*INPUT MATERIAL*:
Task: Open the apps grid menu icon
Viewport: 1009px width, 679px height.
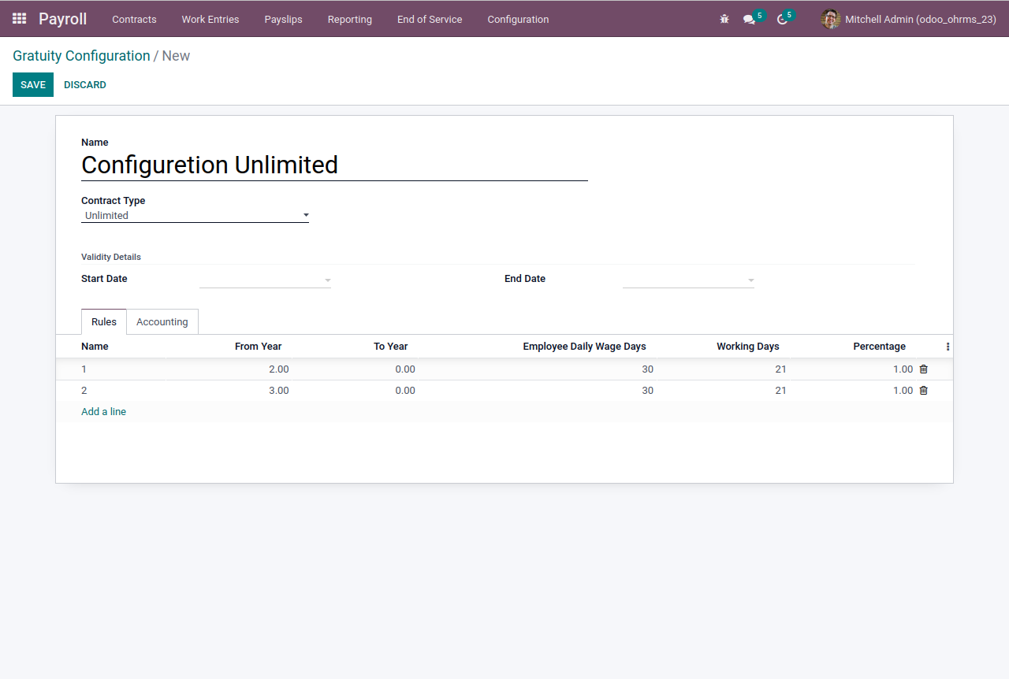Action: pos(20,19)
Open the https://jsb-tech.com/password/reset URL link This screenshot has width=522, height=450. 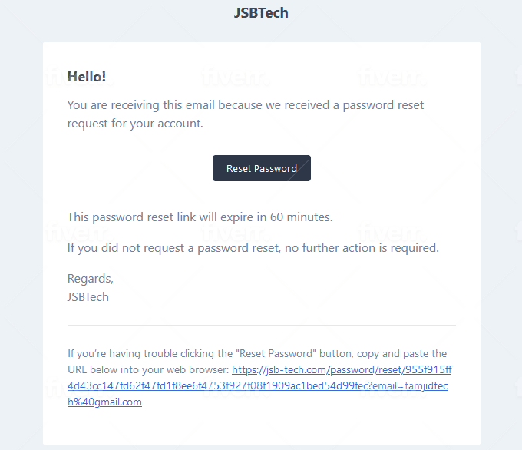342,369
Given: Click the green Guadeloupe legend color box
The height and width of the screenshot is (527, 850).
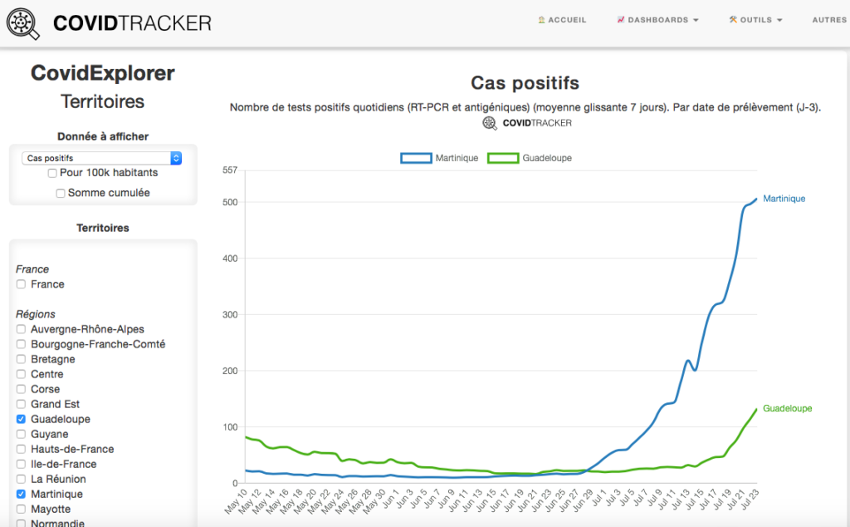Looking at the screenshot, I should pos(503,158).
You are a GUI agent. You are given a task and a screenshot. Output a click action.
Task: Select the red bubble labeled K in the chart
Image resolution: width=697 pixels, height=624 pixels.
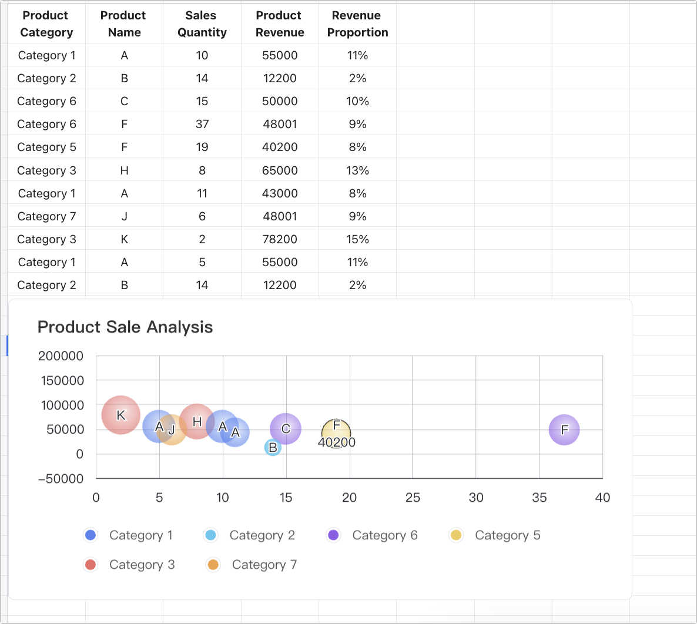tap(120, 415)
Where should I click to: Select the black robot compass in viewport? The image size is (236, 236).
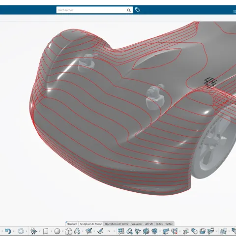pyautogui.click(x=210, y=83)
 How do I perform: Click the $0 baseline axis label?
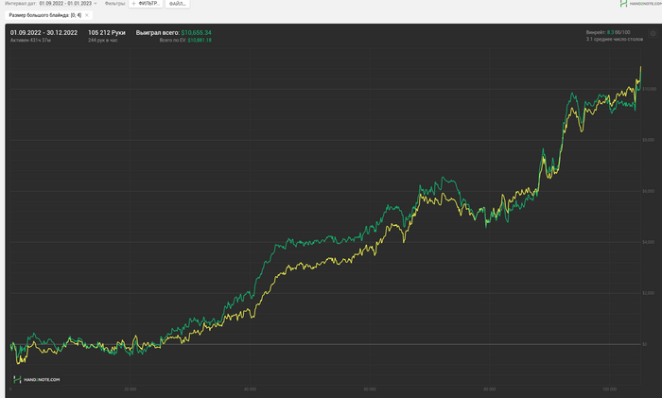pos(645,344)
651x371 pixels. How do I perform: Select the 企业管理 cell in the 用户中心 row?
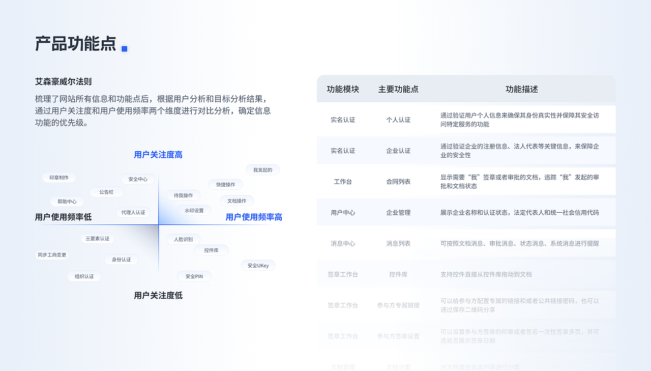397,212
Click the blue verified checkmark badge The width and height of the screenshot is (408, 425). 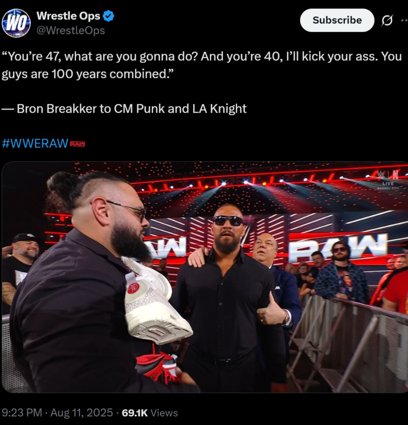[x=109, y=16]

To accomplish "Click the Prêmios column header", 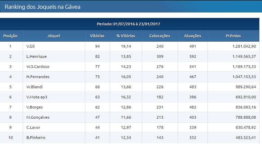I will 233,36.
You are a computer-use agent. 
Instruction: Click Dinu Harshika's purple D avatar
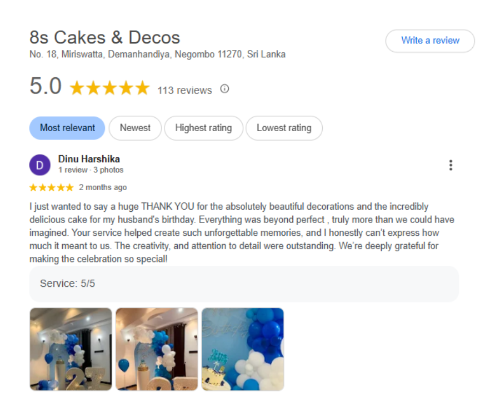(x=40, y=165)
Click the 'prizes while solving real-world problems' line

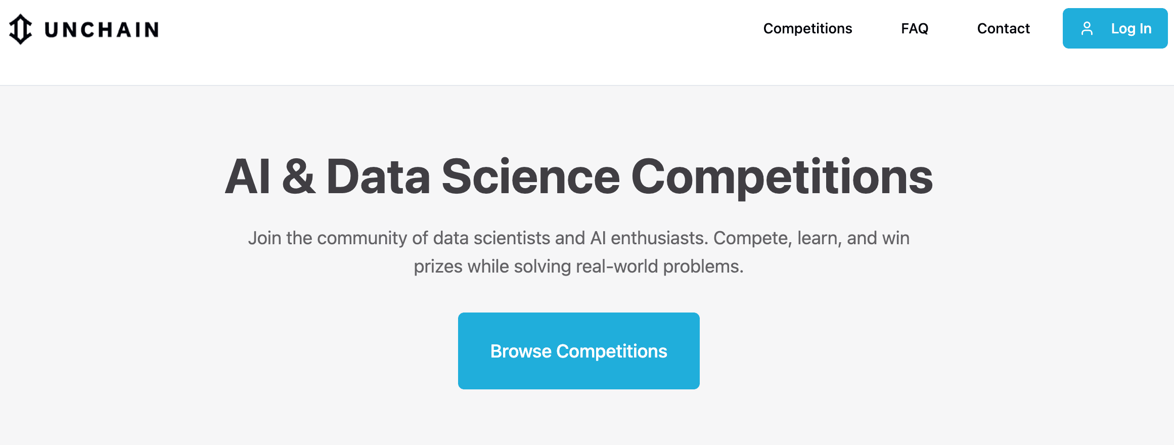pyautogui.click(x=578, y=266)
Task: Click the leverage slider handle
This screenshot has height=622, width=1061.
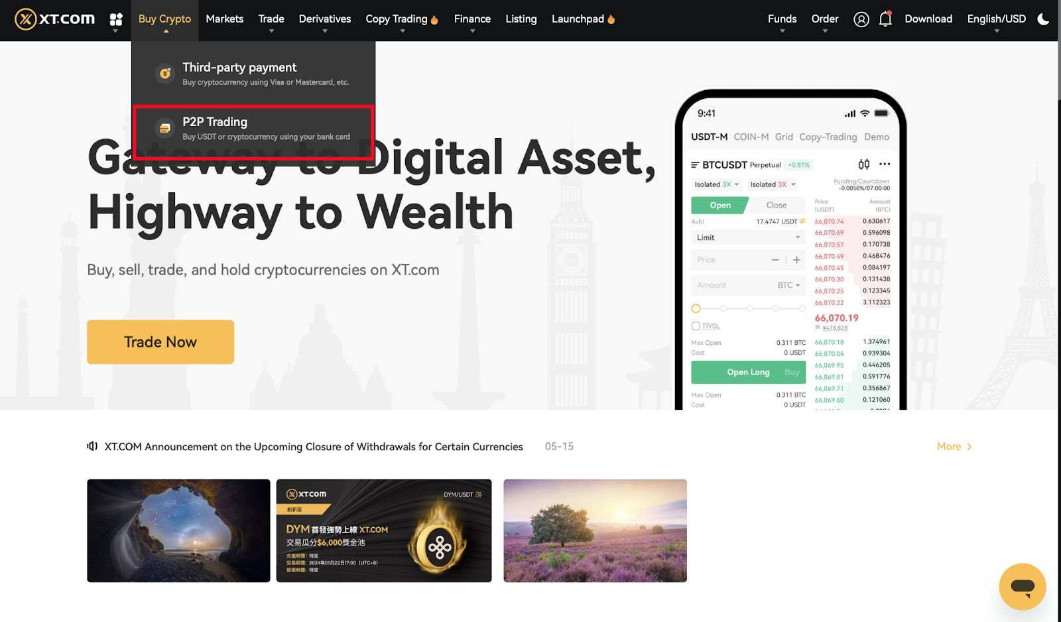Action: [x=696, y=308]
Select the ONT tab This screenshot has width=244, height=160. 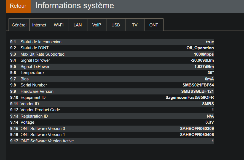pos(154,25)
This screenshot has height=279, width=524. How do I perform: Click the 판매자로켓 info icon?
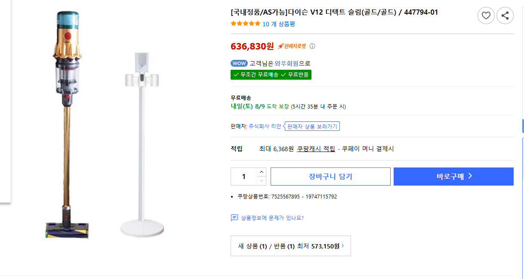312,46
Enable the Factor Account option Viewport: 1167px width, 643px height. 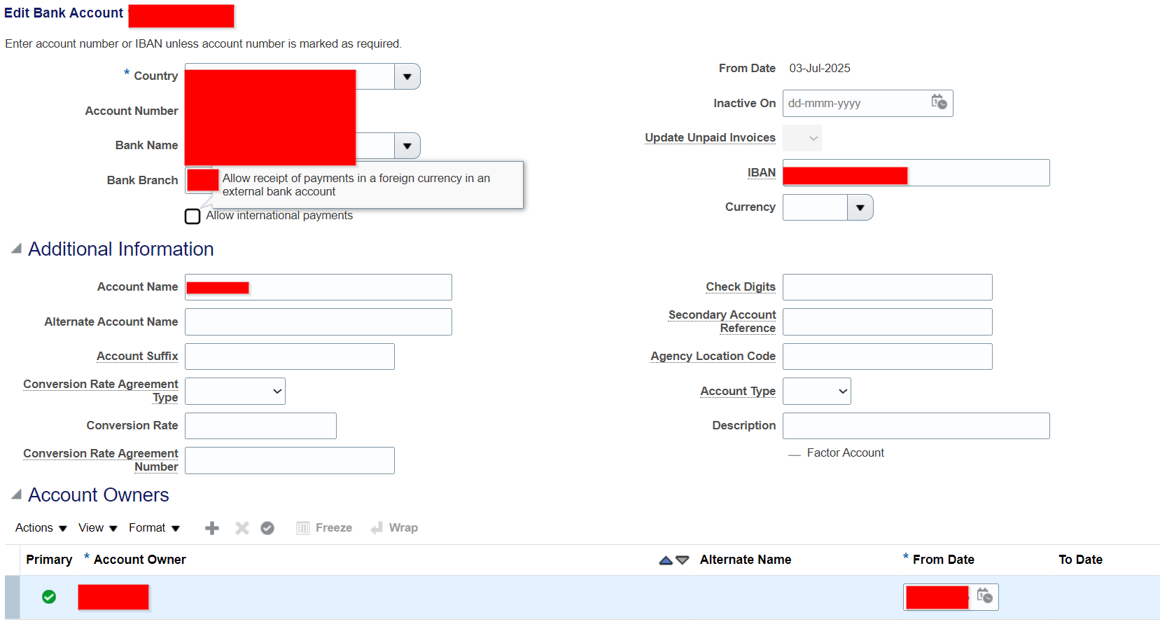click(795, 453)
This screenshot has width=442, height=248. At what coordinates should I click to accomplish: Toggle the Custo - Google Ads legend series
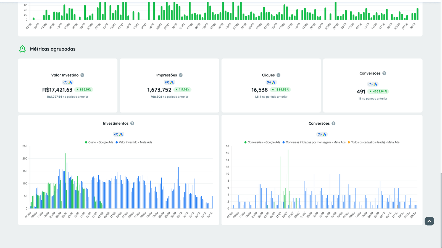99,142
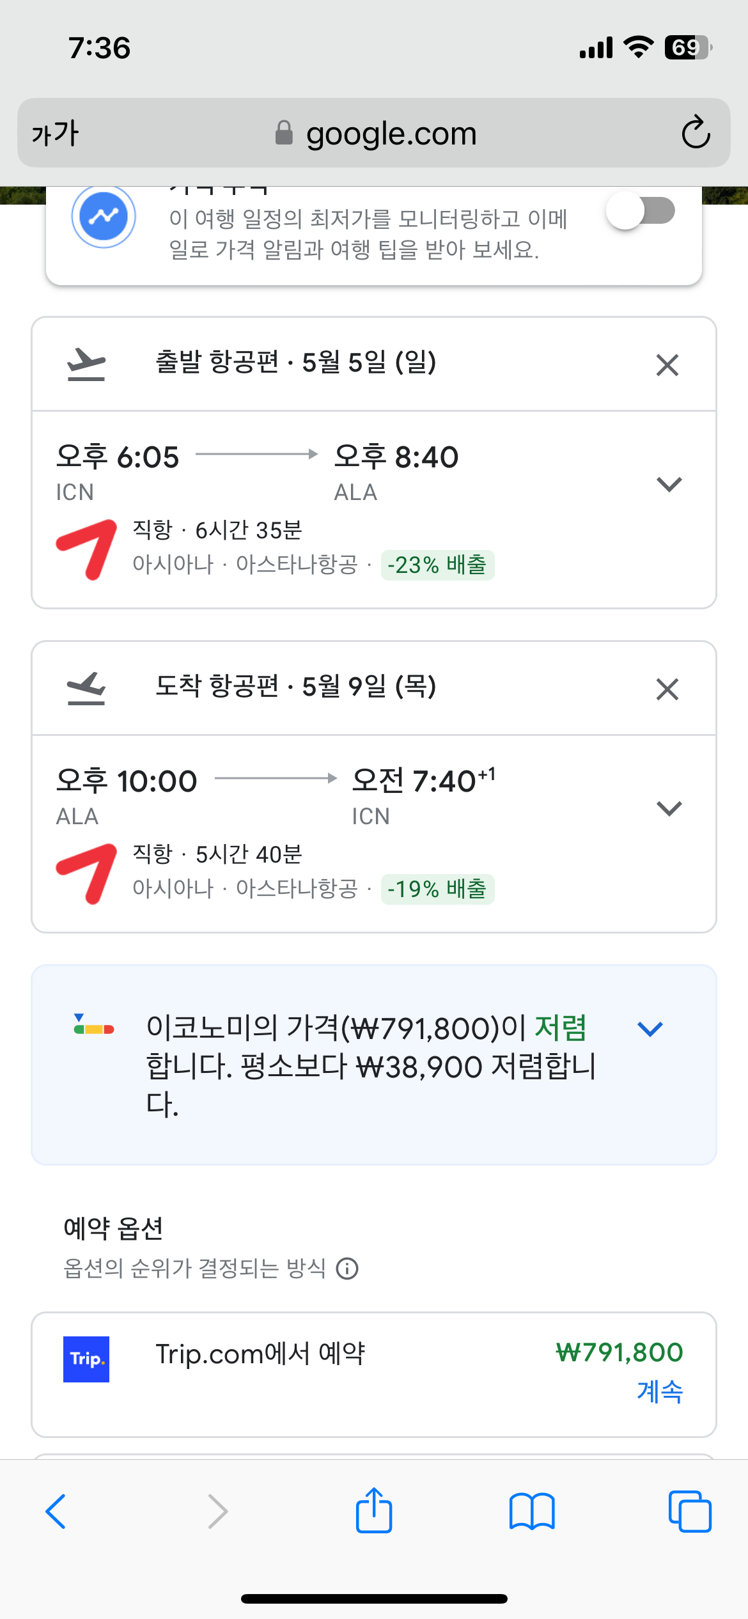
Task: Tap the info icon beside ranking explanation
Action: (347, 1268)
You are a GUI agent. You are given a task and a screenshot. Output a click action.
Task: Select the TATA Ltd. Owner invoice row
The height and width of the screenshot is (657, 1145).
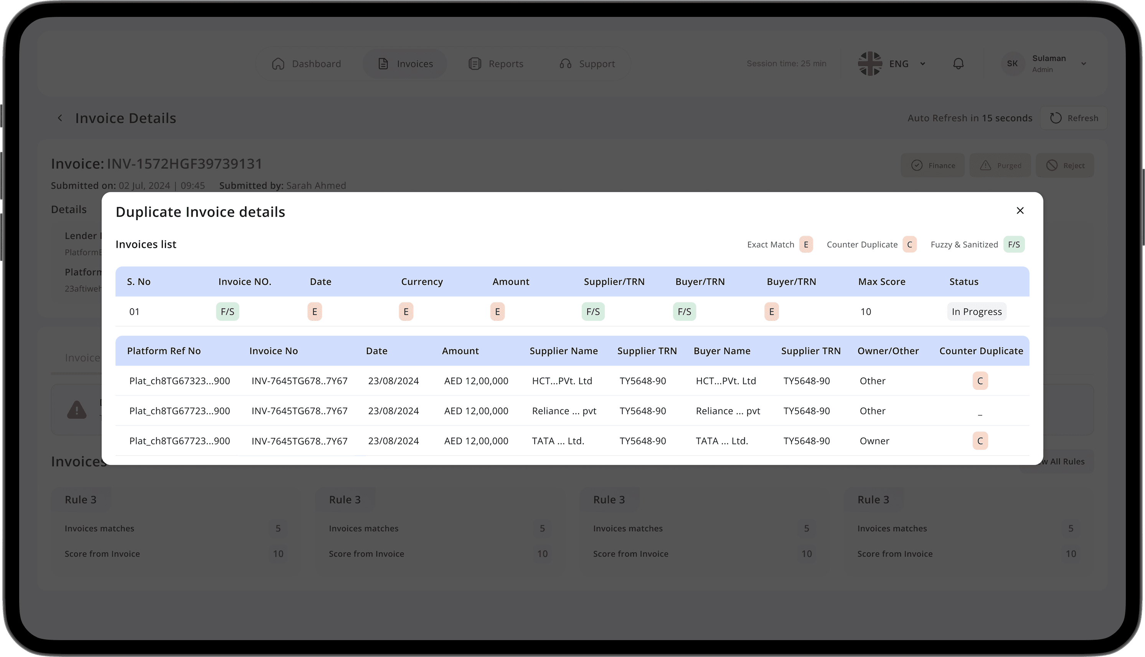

*SHORT EXERCISE*:
Please retype the items from the line containing "This screenshot has width=442, height=248." through the end of the items, both ends included, and leave the pictures out of your answer.

*ANSWER*:
This screenshot has width=442, height=248. At what coordinates should I click to accomplish: Toggle the Custo - Google Ads legend series
99,142
Task: Tap the info icon beside ranking explanation
Action: (347, 1268)
You are a GUI agent. You are given a task and a screenshot. Output a click action.
Task: Select the TATA Ltd. Owner invoice row
The height and width of the screenshot is (657, 1145).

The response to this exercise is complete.